_本文_

さて、下界(?)なる上高地に降り立ちました。久しぶりだなぁ、上高地。最後に行ったのは…。
梓川。焼岳から見えていた蛇行した川は、梓川でした。向こうに見える一番手前の山が明神岳。どうやら、1~5峰までの番号が振られているようですが、判るはずもない。
…
判ってはいたけど、やっぱり目の当たりにすると、おぞましいですな。
(゜◇゜)ギョエッ
ここ、たぶん僕の身長くらいか、それ以上の深さはあると思います。水が青くて美しいやら怖いやら。この力のある流れは、荒々しい山肌と似たようなにおいがします。
霞沢岳なんですが、この構図には不満があります。
言い訳させてもらえば、このすぐ左に、夫婦がござ(?)を広げてメシを食っているのです。なので、少し後ろに下がりたくても、下がれなかった…(/_;)シクシク
ランダム・エンカウンターが激しくなってきた河童橋周辺。まるで、新宿御苑にいるみたいです。
…よく考えたら、新宿御苑よりもたくさん来てるわ、この上高地には。
河童橋の全景は撮らないのかって?
西武池袋線の池袋駅を撮るのとあまり変わらない、とだけ言っておきます。
河童橋の上から。
遠近感があると、写真はどうも整ってくるようですね。
岳沢(だけさわ)を中心に、穂高連峰を描いている絵描きさん。絵って不思議ですね。写真では表現できないものを表現している、いつもそう思うのです。それは、とりもなおさず、僕が写真を撮っているから言えることなのかも知れませんね。
バス停到着、12時0分頃。
…バス時刻表。
12:00
(゜◇゜)ガーン
今行ったところやん。
(>皿<)
じゃ、13時20分のバスに乗ることにして、それまでこの辺でうだうだしているか。
受付:あ、13時20分の、満席です…。
(゜◇゜)ガーン(゜◇゜)ガーン…
じゃ、12時40分で。
なんか、ここ、山奥なの?本当に。
?(・_。)?(。_・)?
土産物っていうか、中国産のショウガとゴマを使ったもんなんか上高地で売るなよ。(゚ロ゚メ)qゴルァ
85℃15分間殺菌の牛乳がありました。手持ちのチョコチップクッキーと一緒に食べるがよろしい。タンパク質、カルシウム、鉄分などの補給です。うまいッス。
(^O^)/U ウマイ
12時40分のバスが空いている理由は何となく判りました。
接続が悪い。
…バスの中で眠気を堪えていたことに犬死に感を覚えなくもなくも、とりあえず、松本駅で途中まで特急を使って帰るとするか。
さもなくば、20時39分という、たった40分遅いバスに乗ったがために2時間も遅く着いてしまうというハメになるのです。
おいら眠いんじゃー\(゚皿゚)/
あれ?
ここはどこだ?
…実は、最後のランダム・エンカウンター。ここは軽井沢です。焼岳(安曇村)が長野県の西の端であれば、軽井沢町は東の端。ただの「エンカウンター」ではない。

_課題の要件_
[A] 上高地の旅行記に名前が出てくる山と連峰を、すべて挙げてください。
[B] 上高地の旅行記のうち、"なんか、ここ、山奥なの?本当に。"から"12時40分のバスが空いている理由は何となく判りました。"までを一字も変えずに書き出してください。

_与えられた資料_
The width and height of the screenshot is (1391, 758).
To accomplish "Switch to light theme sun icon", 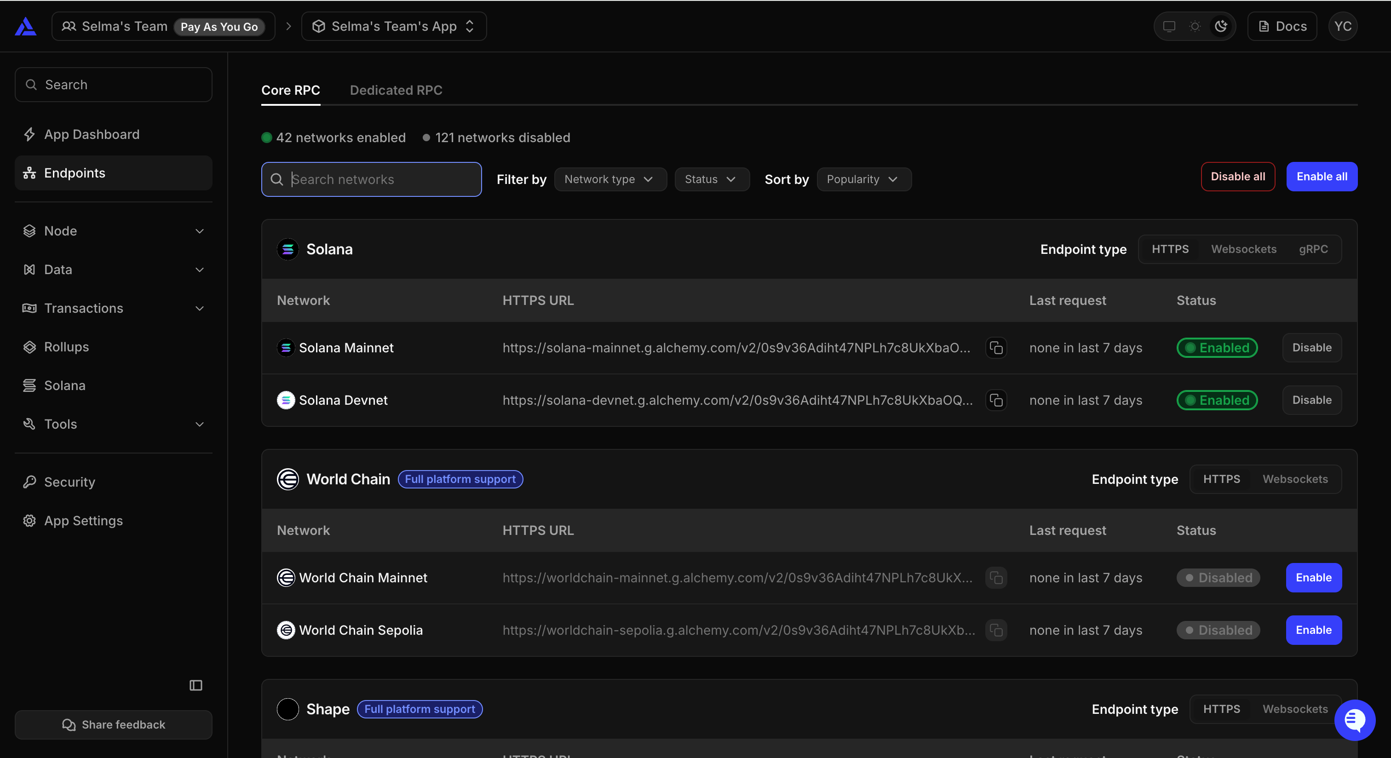I will click(1194, 26).
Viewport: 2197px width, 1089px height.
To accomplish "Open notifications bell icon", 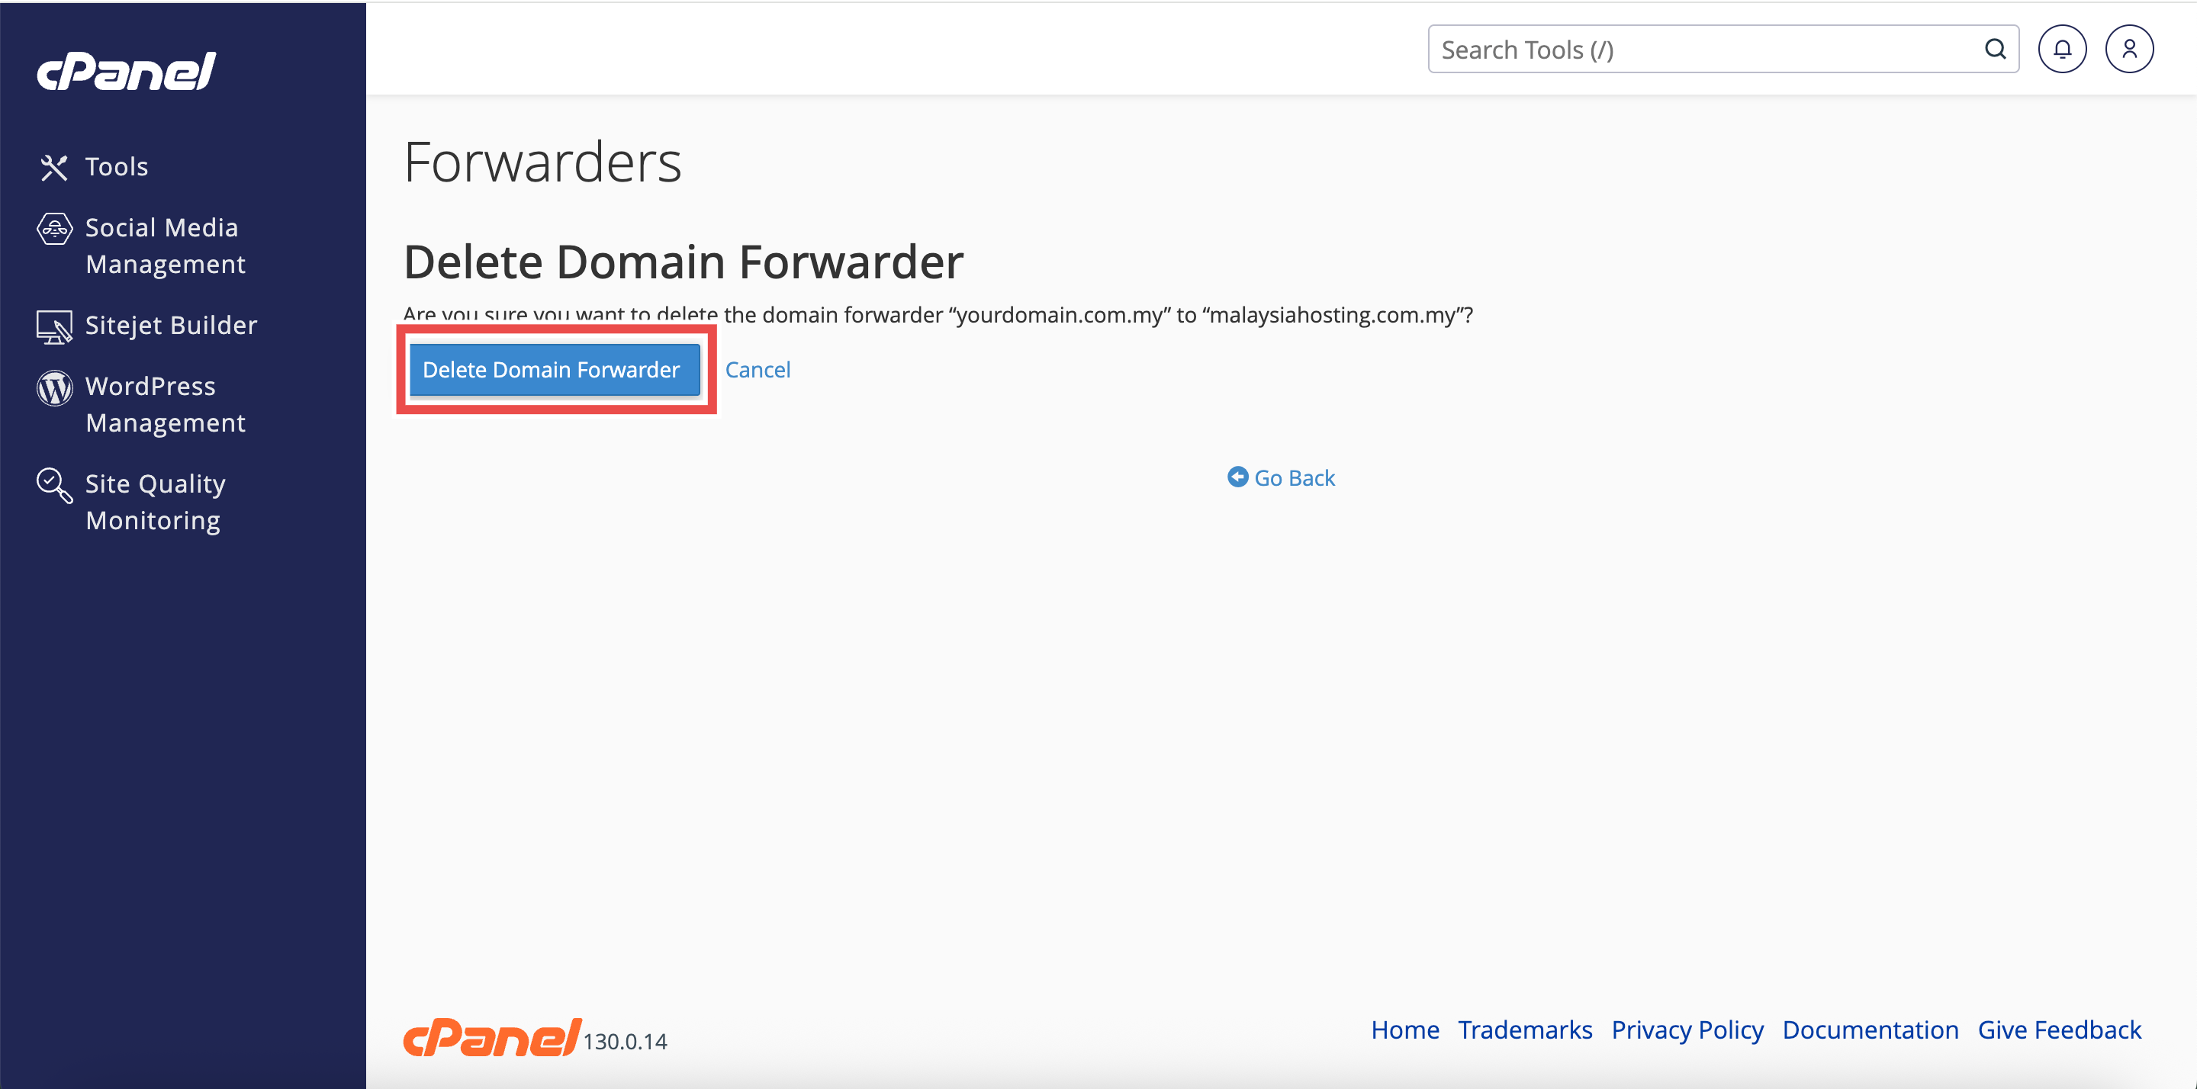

_解答全文_
[A] 焼岳、明神岳、霞沢岳、穂高連峰

[B]
なんか、ここ、山奥なの?本当に。
?(・_。)?(。_・)?
土産物っていうか、中国産のショウガとゴマを使ったもんなんか上高地で売るなよ。(゚ロ゚メ)qゴルァ
85℃15分間殺菌の牛乳がありました。手持ちのチョコチップクッキーと一緒に食べるがよろしい。タンパク質、カルシウム、鉄分などの補給です。うまいッス。
(^O^)/U ウマイ
12時40分のバスが空いている理由は何となく判りました。